┌─ Texto apresentado
O burburinho em torno das famílias no Governo foi retomado há exactamente uma semana, quando os novos governantes foram empossados no Palácio de Belém. “Pela primeira vez na história de Portugal, senta-se marido e mulher e pai e filha no Conselho de Ministros”, notou Rui Rio. “Isto não é o ‘Tudo em família’. Isso era uma soap opera”, acrescentou Paulo Rangel, candidato do PSD ao Parlamento Europeu, criticando a “cultura de um certo relaxamento” a que se assiste. “É uma remodelação em família”, concordou Pedro Santana Lopes.

Mérito próprio

Do lado dos que consideraram o assunto um não-caso colocou-se Marcelo Rebelo de Sousa. O Presidente da República, ele próprio filho de um ex-governante (ao lado do qual nunca exerceu política) e irmão de um ex-deputado, encerrou o tema com duas palavras: “mérito próprio”. E justificou: “Foi esse o reconhecimento que foi feito, e eu aceito-o como bom, ao fim destes anos em que pude testemunhar a qualidade das pessoas.”

Para Marcelo, acresce que a situação não tem novidade nenhuma. “A situação é exactamente a mesma. Já vinha da posse dada ao Governo pelo meu antecessor. Já naquela ocasião havia dois ministros que, pelo mérito próprio, sendo embora cônjuges, tinham assento no Conselho de Ministros, e já havia um ministro e uma secretária de Estado que, pelo mérito próprio, eram pai e filha com assento em Conselho de Ministros”.
└─
┌─ Dados brutos
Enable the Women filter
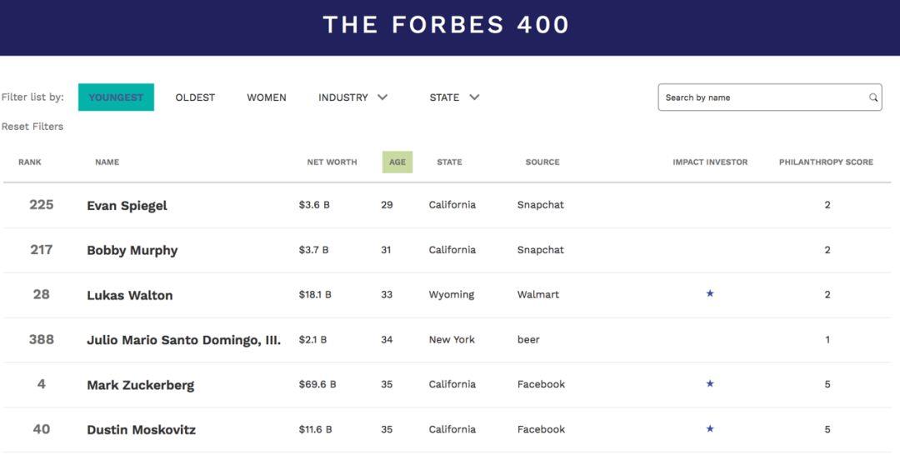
└─
• **Instruções**:
a - Reescreva de forma mais breve o parágrafo do texto sobre as famílias no Governo que começa por «Para Marcelo, acresce que», mantendo os factos principais.
b - Transcreva fielmente o trecho do texto sobre as famílias no Governo, começando nas palavras "O burburinho em" e parando depois de "Pedro Santana Lopes.".

• **Respostas**:
a - Para Marcelo, a situação não é nova. Vinha já da posse dada ao Governo pelo seu antecessor, quando havia no Conselho de Ministros dois ministros casados entre si e um ministro e uma secretária de Estado que eram pai e filha, todos ali por mérito próprio.

b -
O burburinho em torno das famílias no Governo foi retomado há exactamente uma semana, quando os novos governantes foram empossados no Palácio de Belém. “Pela primeira vez na história de Portugal, senta-se marido e mulher e pai e filha no Conselho de Ministros”, notou Rui Rio. “Isto não é o ‘Tudo em família’. Isso era uma soap opera”, acrescentou Paulo Rangel, candidato do PSD ao Parlamento Europeu, criticando a “cultura de um certo relaxamento” a que se assiste. “É uma remodelação em família”, concordou Pedro Santana Lopes.